I think that I would like to rededicate my blog, which has become rather moribund over the past year, to contemplating and exploring how Amy’s life changes came to be, and how the changing health (both physical and mental) of one or more of family members can shake the family unit’s sense of calm, happiness, and stability to its core.  We are undertaking a new path—Amy, Emma, and me.  And I don’t know where it will lead or if it is sustainable.  If there is one thing that I have learned since my cancer scare, which took place almost four years ago, is that I cannot predict the future at all.  We do our best.  We plan for what we allow ourselves to believe the future might bring.

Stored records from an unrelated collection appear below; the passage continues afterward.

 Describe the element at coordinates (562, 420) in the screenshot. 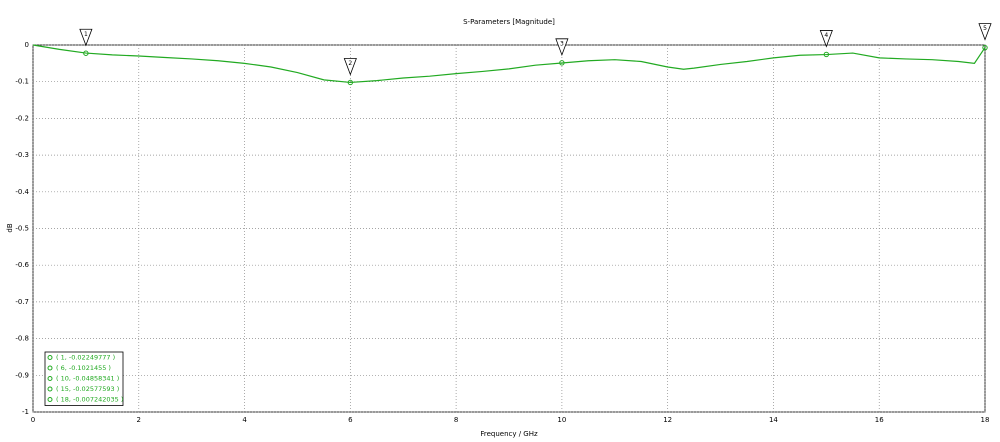

I see `x-tick-label: 10` at that location. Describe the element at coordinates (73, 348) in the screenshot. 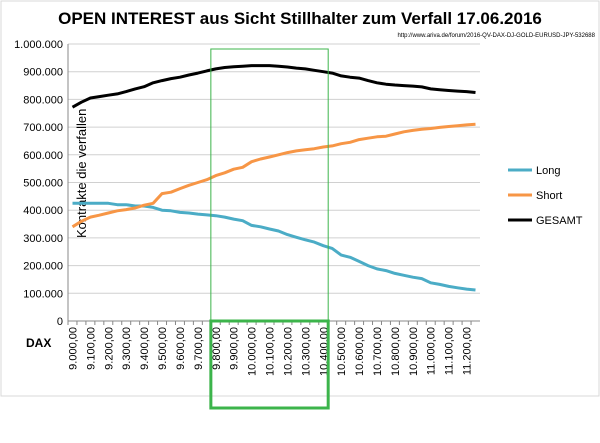

I see `x-tick-label: 9.000,00` at that location.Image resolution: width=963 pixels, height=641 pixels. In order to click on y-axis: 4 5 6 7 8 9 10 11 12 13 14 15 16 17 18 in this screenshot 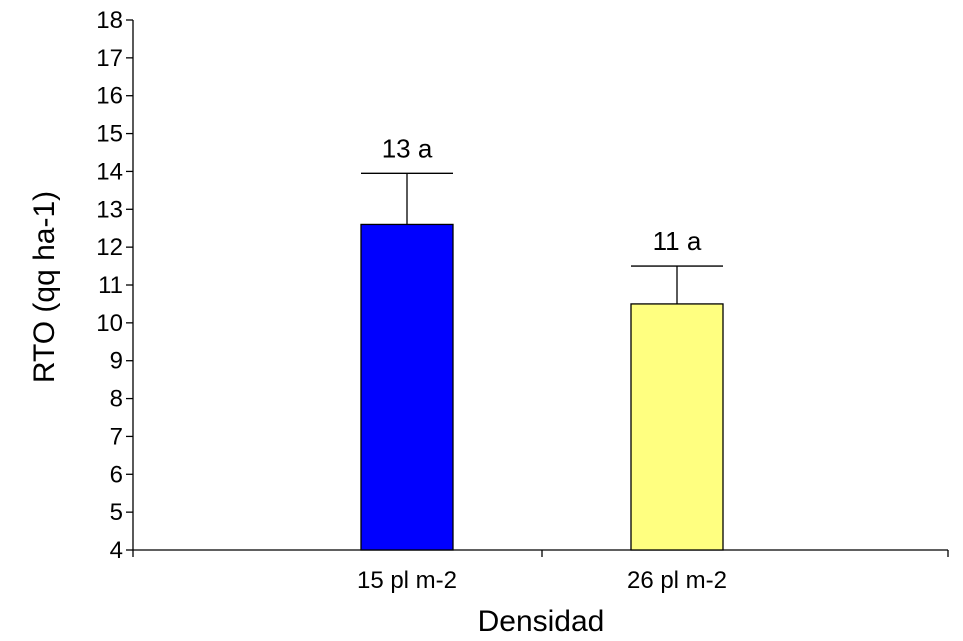, I will do `click(115, 286)`.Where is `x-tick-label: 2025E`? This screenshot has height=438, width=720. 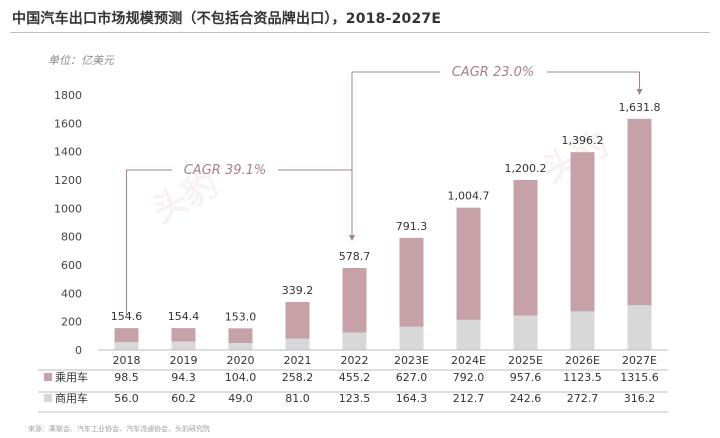 x-tick-label: 2025E is located at coordinates (526, 360).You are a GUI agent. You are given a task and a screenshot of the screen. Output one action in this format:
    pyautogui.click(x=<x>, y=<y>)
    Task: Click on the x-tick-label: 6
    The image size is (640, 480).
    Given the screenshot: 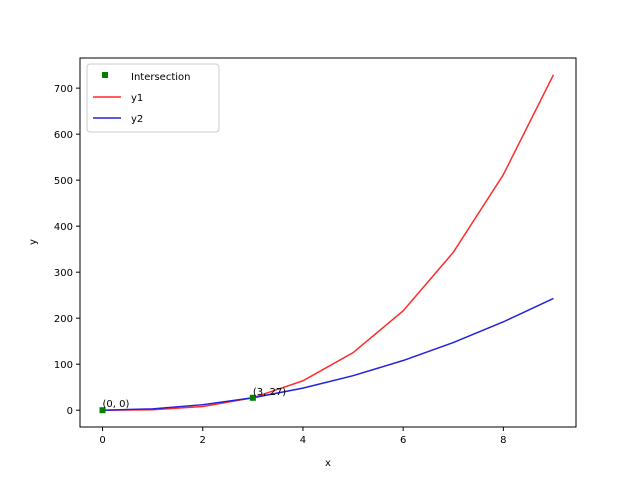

We budget our money best as we can, visit our doctors, try to maintain robust physical and mental health, invest in school, or retirement, or some other such thing, but we simply cannot predict where our hopes, and dreams, and plans will lead.  We do, however, know something about the past.  Indeed, that is the primary reason that I became an historian, not because I wanted to use the past to predict or prevent the future, or even to make sense of the present, but because I have found that the past is the only moment in time that we have the vision and the leisure to review, reflect upon, and, to some extent understand.  So, now that my family seems to be shifting our future direction, I think that I would like to look to the past a little bit to understand how that came to be.  I would like to see what lessons I can learn about our systems of work, finance, and healthcare, the often inexplicable way that family binds us in good times and bad, and, above all, the very tenuous nature of human health and well-being.

A few logistical notes before I sign off.  I think that I will still call this blog Limbo.  It just feels right.  I think that as long as we live we are always between states (e.g., health and sickness, wealth and poverty, mental stability and instability, etc.) and in many ways, I have found great satisfaction in using the written word to contemplate that sense of in-betweenness.  So Limbo it is!  Also, I am not going to make a big deal about this blog. I am not going to post it on Facebook or talk about it a lot, like I used to.  Those who are already connected to my blog will likely get some kind of update from WordPress.  Those who are not connected, that’s fine.  In some sense, I am writing just to hear myself think (I know how contradictory that statement is, but it feels true).  I appreciate an audience (a lot, actually) but I do not require one, and I actually feel a little sleazy about the way that I used to promote my blog to the public. If people want to read my blog, great.  If they want to share it…that is their choice and not the result of me hawking the latest edition. If it just sits there in the ether unread, well…at least I said my piece. Also, I have no idea how often I can update my posts….so likely better to just keep this to myself and see who shows up for the party.  Finally, I encourage those who do read this blog to respond to it.  I have always hoped that the great promise of blogging would be the way that it can facilitate an exchange between the author and the reader.  Sadly, I have not been able to create fully the kind of exchange that I seek (at least not with any consistency) but maybe things will be different this time.  So please respond.  Just don’t be mean.  Life is too short for such nonsense.